Exercise objective: For the listing below, how many lines contain the word "will"? Answer with only that figure.

[[ Data to process, beginning ]]

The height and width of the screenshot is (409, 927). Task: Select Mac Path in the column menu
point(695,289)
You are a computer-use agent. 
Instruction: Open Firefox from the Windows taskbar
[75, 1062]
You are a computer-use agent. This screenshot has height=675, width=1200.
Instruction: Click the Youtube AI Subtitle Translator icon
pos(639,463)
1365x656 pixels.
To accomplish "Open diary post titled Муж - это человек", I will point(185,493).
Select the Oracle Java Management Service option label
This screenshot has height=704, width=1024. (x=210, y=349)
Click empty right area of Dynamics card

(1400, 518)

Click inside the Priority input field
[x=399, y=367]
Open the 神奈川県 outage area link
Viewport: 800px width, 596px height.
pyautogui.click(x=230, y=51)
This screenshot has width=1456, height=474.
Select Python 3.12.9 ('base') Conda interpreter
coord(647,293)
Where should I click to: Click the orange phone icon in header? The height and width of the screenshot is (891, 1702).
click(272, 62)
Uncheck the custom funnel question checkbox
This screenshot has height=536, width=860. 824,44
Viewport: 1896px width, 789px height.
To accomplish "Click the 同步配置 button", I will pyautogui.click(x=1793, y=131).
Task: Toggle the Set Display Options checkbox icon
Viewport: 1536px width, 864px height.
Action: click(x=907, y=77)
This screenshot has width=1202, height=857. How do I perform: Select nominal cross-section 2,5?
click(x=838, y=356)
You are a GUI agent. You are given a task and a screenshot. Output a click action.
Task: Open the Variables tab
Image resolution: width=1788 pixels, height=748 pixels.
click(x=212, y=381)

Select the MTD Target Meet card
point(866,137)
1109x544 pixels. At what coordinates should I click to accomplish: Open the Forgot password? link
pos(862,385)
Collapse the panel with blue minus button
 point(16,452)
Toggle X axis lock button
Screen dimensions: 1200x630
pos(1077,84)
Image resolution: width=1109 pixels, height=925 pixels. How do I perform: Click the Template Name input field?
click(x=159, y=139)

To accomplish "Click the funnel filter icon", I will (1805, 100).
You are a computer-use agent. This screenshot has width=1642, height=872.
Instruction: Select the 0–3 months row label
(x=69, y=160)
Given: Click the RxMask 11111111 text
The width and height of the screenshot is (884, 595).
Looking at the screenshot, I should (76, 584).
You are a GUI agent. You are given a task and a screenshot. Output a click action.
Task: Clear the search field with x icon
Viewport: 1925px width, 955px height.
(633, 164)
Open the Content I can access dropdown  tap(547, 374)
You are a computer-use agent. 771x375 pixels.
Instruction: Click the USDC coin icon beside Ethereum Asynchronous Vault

[[ Data to process, end ]]

Response to this task: 3